→ Data shown
§
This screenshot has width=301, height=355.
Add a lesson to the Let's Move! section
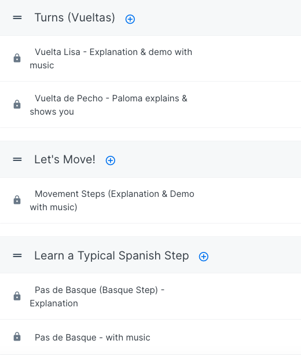coord(111,160)
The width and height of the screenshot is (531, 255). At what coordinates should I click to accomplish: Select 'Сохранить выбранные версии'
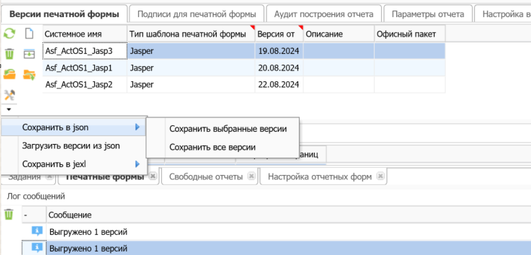tap(227, 129)
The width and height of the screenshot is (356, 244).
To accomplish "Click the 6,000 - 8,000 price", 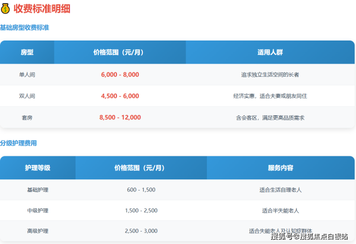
§
→ Given exercise
Rewrite all of the data above, replacing every "screenshot" with "image" and leaving everything else the same. Omit the pictures.

→ Answer to the exercise
This image has width=301, height=355.
Add a lesson to the Let's Move! section
coord(111,160)
The width and height of the image is (531, 255). At what coordinates should I click to accomplish: Select 'Сохранить выбранные версии'
tap(227, 129)
The width and height of the image is (356, 244).
To accomplish "Click the 6,000 - 8,000 price", 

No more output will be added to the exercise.